Travellers "must have ethnic status" in Ireland, says government committee

4 November 2014

By DAMIAN LE BAS

Editor

Above: Irish Travellers on their way to Cahirmee Horse Fair, County Cork, in 1954. Source: National Library of Ireland/Wikimedia Commons

THE Irish government may finally be about to recognise Irish Travellers as an ethnic minority after more than four decades of campaigning by Traveller groups.

Last week, the Irish state's Joint Committee on Justice, Defence and Equality recommended that ministers recognise "the ethnicity of the travelling community". It called on either the Taoiseach (Irish Prime Minister) or Minister of Justice to make a statement confirming that it views Irish Travellers as an ethnic group.

Irish Travellers have had legal protection under the United Kingdom's Race Relations Act since 2000, after a landmark legal case looked at the way they were disciminated against in pubs.

Even before this, Irish Travellers were officially a protected group under the Northern Ireland Race Relations Order, and their ethnic status has 'de facto' recognition in the United States, where many have lived for at least 150 years.

Yet one of the ironies of Irish Traveller history is that their ethnic status has never been recognised in the Republic of Ireland itself.

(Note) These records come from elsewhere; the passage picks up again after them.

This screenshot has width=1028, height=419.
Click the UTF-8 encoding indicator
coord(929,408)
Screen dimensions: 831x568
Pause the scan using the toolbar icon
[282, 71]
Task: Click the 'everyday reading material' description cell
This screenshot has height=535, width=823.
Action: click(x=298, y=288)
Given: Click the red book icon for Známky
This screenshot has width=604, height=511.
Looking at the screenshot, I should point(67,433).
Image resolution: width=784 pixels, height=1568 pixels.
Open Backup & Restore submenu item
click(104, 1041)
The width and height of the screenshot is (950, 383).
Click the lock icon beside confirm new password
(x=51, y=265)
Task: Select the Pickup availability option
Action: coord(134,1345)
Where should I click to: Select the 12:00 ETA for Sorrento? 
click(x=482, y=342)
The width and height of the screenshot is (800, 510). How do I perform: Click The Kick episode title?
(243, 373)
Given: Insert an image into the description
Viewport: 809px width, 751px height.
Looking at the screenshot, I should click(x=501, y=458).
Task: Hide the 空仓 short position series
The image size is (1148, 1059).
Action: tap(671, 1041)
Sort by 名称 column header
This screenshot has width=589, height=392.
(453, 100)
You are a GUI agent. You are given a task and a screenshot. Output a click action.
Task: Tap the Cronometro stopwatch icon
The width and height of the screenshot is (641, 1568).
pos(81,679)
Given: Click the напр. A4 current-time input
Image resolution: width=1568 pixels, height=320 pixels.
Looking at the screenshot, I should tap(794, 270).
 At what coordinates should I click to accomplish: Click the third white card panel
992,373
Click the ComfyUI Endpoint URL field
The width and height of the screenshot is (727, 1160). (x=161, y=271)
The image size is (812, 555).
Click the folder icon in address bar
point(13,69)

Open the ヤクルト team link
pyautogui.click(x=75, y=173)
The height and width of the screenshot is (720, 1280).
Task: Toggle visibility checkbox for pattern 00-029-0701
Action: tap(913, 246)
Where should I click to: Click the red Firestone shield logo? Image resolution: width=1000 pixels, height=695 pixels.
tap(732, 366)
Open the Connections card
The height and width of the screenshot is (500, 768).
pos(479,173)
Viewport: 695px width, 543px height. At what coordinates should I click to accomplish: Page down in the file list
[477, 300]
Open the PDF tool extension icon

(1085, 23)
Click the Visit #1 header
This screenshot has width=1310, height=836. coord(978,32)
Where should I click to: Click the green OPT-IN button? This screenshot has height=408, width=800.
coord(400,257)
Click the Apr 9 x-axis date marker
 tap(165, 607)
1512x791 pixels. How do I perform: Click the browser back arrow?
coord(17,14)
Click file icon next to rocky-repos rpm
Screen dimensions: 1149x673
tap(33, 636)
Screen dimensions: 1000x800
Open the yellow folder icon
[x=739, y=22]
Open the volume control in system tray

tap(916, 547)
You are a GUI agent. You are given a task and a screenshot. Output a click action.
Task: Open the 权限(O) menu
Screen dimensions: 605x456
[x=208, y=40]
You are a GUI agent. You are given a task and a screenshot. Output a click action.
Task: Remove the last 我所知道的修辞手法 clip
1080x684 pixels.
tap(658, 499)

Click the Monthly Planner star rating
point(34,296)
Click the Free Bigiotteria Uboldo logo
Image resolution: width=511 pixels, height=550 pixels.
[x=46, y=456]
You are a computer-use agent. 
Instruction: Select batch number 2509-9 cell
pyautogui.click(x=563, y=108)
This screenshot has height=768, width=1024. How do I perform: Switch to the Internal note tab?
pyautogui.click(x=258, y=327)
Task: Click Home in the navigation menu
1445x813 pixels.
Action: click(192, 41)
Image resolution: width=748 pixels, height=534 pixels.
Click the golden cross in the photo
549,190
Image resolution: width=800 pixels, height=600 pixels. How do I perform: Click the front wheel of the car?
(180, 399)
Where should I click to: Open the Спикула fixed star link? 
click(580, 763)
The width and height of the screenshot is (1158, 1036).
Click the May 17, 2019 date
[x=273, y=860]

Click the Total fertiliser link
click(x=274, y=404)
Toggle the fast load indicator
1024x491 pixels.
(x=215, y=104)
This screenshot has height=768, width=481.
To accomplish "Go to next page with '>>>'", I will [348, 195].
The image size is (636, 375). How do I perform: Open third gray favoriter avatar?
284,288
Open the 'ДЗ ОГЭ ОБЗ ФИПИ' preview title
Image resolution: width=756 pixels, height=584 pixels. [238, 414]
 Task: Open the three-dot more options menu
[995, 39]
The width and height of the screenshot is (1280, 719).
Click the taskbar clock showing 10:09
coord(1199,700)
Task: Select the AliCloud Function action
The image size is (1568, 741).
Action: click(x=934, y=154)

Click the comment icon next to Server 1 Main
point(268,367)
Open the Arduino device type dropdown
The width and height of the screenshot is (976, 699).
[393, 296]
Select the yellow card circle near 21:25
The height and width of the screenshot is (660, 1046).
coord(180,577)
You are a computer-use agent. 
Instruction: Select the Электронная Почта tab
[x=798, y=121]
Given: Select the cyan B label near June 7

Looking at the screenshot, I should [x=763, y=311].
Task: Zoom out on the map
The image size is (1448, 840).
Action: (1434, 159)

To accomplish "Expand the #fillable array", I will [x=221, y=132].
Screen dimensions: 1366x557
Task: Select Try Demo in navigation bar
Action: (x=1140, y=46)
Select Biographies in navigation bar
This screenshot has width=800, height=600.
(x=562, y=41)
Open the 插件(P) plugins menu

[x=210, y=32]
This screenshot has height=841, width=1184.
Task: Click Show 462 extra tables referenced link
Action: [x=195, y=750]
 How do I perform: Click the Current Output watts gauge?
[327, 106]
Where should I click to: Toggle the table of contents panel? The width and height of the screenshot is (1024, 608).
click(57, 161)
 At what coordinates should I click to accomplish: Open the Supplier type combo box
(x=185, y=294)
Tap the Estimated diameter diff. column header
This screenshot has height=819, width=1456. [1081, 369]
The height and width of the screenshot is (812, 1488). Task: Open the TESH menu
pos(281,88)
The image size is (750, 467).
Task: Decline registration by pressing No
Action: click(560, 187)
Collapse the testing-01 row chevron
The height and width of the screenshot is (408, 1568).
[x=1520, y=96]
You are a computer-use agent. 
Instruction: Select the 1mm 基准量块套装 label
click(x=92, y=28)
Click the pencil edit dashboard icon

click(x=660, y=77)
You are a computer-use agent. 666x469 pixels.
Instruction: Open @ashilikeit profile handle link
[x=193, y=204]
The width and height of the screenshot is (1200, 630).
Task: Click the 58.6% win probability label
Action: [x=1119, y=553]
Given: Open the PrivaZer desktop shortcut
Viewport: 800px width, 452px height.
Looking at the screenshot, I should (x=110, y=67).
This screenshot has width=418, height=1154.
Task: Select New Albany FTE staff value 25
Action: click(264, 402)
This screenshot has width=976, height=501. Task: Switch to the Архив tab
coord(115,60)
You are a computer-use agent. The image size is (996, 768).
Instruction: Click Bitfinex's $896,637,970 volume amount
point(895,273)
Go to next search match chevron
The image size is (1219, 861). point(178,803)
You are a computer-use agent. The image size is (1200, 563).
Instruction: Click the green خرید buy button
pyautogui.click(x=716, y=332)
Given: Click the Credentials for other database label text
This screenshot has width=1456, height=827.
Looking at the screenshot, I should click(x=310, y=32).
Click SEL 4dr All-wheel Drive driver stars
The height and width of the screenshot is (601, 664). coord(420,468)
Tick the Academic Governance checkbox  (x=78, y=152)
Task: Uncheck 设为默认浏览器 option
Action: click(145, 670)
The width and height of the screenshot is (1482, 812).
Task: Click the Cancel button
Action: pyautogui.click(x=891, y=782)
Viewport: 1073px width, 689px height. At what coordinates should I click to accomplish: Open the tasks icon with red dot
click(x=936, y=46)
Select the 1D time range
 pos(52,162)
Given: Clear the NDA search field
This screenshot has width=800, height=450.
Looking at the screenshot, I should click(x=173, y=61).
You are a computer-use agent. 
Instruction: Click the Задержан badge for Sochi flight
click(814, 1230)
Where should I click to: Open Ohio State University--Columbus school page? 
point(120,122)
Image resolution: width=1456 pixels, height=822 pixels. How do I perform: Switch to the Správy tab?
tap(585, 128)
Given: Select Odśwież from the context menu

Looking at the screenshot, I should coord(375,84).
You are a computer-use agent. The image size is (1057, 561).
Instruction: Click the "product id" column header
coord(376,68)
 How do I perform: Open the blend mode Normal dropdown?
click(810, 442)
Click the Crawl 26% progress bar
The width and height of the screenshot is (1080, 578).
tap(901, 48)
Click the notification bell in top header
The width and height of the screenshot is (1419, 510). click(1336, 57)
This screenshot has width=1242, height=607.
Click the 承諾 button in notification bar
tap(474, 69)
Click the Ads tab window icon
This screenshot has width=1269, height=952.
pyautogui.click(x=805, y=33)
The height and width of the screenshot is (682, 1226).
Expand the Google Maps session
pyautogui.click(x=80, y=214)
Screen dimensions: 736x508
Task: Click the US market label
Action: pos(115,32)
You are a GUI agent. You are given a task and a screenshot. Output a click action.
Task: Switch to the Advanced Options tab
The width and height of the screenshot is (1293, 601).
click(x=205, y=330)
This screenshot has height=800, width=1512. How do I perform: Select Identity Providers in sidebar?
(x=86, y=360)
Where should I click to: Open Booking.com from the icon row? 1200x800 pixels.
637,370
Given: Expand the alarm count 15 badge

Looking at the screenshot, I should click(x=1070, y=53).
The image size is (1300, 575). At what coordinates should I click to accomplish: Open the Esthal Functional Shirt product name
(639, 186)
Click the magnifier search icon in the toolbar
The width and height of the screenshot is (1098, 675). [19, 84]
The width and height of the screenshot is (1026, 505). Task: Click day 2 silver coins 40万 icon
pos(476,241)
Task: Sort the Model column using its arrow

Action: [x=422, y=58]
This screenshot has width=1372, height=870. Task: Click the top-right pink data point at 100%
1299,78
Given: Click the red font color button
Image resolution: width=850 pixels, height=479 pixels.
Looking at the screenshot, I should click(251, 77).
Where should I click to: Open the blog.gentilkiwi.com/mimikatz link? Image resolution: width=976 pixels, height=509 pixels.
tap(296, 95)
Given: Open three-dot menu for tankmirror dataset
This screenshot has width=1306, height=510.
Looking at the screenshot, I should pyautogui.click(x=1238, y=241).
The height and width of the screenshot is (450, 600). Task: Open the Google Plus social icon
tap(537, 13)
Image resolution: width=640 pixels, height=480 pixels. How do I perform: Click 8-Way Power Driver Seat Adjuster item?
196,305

"People justify racism against us by stating we bring it on ourselves," said Brigid Quilligan, director of the Irish Traveller Movement- a network of over 80 Traveller groups across Ireland.

"No matter how many boxes we tick or how much we fulfil our requirements and responsibilities in Irish society, we still experience discrimination and prejudice in every area of life on a daily basis," she told the committee.

Martin Collins is director of the Pavee Point Travellers Centre in Dublin. He said the failure to recognise Traveller ethnicity "has profound implications in terms of legal protection."

"It is questionable whether Travellers are afforded the full protection of the EU race directive," said Mr Collins.

There is evidence that the Irish state's refusal to recognise Traveller ethnicity goes back to policy decisions made in the 1960s.

In 1963, the Commission of Itinerancy recommended that Travellers in Ireland should be "absorbed" into the wider community.

It also stated that Travellers were not a “tribe or separate ethnic group”, in spite of Travellers having their own language, distinct culture and customs, and shared ancestry.

As recently as 2004, the Irish government wrote to the United Nations stating that Irish Travellers ‘do not constitute a distinct group from the population as a whole in terms of race, colour, descent or national or ethnic origin’.

David Stanton TD, who is chair of the parliamentary committee which has made the recommendation, said its report will be sent to the Minister of Justice for consideration.